Write out exactly the lines of the entries below from the one holding "Instruction: Open the" to the one holding "Task: Collapse the sidebar panel toggle", inclusive, and leave out all other lines.
———
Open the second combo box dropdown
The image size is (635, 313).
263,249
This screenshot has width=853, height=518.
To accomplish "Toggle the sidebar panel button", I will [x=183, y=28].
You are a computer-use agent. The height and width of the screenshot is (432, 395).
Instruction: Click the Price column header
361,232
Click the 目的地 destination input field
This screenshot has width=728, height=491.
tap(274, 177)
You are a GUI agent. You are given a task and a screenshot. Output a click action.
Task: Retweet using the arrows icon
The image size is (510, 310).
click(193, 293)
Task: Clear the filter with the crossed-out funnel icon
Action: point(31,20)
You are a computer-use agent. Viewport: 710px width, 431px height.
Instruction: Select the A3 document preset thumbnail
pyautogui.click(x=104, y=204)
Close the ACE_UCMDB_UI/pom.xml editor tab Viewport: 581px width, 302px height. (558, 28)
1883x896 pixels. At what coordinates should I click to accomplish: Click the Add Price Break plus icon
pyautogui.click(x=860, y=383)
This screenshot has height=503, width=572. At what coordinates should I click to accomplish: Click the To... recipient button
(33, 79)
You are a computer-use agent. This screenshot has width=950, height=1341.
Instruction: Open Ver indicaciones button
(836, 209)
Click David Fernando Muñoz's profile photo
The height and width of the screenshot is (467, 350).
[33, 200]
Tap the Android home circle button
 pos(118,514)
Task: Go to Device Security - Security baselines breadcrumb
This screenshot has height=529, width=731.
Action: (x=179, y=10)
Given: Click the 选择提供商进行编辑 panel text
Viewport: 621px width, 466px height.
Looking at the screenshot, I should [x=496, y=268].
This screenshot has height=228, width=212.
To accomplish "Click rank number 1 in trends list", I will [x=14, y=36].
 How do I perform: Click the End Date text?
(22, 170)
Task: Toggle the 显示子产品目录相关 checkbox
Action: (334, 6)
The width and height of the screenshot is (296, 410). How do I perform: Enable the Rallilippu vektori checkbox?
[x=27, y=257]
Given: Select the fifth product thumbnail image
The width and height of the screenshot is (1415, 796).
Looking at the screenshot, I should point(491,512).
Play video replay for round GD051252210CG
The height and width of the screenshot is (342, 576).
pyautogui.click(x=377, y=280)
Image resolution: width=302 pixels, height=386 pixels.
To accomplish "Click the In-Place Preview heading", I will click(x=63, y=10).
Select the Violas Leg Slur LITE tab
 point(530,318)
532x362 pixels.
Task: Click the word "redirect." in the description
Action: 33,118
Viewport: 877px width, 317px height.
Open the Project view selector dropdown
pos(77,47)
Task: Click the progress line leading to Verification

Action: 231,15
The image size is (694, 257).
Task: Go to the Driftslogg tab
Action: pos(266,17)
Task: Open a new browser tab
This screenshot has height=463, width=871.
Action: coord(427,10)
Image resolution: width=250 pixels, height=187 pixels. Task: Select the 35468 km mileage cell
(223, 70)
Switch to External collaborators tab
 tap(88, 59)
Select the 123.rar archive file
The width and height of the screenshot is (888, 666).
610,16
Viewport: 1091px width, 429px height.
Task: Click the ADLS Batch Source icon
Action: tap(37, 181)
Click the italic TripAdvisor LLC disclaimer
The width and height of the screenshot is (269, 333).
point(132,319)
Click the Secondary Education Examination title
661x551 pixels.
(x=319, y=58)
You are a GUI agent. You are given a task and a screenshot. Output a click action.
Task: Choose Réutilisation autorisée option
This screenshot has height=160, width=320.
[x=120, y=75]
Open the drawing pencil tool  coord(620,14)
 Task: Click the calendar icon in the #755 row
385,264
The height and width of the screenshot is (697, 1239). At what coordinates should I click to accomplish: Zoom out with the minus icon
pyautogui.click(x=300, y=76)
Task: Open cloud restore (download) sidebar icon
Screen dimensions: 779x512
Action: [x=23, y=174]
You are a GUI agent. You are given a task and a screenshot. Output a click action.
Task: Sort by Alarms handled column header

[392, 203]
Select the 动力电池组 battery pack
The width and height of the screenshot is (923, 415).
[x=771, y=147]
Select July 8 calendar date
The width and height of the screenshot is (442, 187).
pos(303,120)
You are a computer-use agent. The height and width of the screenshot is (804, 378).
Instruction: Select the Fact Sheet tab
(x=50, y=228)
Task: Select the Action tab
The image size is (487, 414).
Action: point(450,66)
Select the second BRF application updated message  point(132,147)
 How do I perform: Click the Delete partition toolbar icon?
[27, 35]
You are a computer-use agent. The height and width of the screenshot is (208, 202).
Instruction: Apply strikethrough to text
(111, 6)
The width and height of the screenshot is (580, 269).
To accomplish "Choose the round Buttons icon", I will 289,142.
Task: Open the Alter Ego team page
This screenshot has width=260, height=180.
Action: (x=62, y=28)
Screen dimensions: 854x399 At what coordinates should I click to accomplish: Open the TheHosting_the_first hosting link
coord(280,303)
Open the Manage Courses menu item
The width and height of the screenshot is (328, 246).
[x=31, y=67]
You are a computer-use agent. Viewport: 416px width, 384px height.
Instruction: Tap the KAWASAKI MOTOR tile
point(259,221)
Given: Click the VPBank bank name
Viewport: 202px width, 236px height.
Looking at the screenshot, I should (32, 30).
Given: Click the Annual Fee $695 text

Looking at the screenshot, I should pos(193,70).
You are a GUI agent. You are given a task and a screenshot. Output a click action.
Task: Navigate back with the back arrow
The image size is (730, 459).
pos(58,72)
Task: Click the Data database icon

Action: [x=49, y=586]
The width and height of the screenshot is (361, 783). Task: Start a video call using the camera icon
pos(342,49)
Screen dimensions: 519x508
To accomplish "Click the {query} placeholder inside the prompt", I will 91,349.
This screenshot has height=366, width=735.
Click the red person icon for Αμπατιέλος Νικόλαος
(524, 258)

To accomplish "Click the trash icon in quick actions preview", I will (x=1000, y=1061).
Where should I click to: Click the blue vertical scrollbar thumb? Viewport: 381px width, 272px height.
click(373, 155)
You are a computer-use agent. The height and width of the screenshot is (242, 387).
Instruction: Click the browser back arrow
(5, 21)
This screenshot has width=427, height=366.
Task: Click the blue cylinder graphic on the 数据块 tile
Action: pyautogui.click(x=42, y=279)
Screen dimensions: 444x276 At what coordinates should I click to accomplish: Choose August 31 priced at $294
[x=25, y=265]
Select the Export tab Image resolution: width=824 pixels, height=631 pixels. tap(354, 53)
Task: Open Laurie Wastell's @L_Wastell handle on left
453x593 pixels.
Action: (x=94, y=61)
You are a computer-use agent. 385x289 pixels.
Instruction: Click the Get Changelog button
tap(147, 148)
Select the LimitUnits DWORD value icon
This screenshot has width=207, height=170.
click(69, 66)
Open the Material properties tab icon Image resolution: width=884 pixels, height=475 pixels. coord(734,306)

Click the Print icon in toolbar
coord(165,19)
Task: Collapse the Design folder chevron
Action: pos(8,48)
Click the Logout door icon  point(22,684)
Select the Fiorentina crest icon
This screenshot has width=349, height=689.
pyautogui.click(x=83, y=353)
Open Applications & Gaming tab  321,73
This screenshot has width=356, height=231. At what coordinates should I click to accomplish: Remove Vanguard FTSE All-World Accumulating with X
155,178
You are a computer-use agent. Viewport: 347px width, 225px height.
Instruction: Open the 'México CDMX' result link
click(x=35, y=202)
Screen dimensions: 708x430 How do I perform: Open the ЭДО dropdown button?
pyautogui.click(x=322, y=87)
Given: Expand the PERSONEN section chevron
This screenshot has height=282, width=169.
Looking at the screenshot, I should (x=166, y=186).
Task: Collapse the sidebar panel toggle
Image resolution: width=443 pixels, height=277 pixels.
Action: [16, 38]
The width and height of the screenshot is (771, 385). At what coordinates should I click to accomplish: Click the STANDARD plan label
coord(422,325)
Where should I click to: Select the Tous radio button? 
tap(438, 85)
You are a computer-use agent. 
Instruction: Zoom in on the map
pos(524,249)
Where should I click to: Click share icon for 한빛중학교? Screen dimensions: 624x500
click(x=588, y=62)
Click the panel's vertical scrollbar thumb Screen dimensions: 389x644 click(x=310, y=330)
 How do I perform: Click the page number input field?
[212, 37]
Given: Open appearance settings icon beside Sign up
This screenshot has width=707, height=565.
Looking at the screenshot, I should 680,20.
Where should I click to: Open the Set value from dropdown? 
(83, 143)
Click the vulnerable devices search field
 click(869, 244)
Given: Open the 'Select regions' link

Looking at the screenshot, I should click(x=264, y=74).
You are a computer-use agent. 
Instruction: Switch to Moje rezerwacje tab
———
* SOLUTION FOR THIS TASK
Instruction: Open the 'México CDMX' result link
click(x=35, y=202)
Screen dimensions: 708x430 How do I perform: Open the ЭДО dropdown button?
pyautogui.click(x=322, y=87)
Given: Expand the PERSONEN section chevron
This screenshot has height=282, width=169.
Looking at the screenshot, I should (x=166, y=186).
Task: Collapse the sidebar panel toggle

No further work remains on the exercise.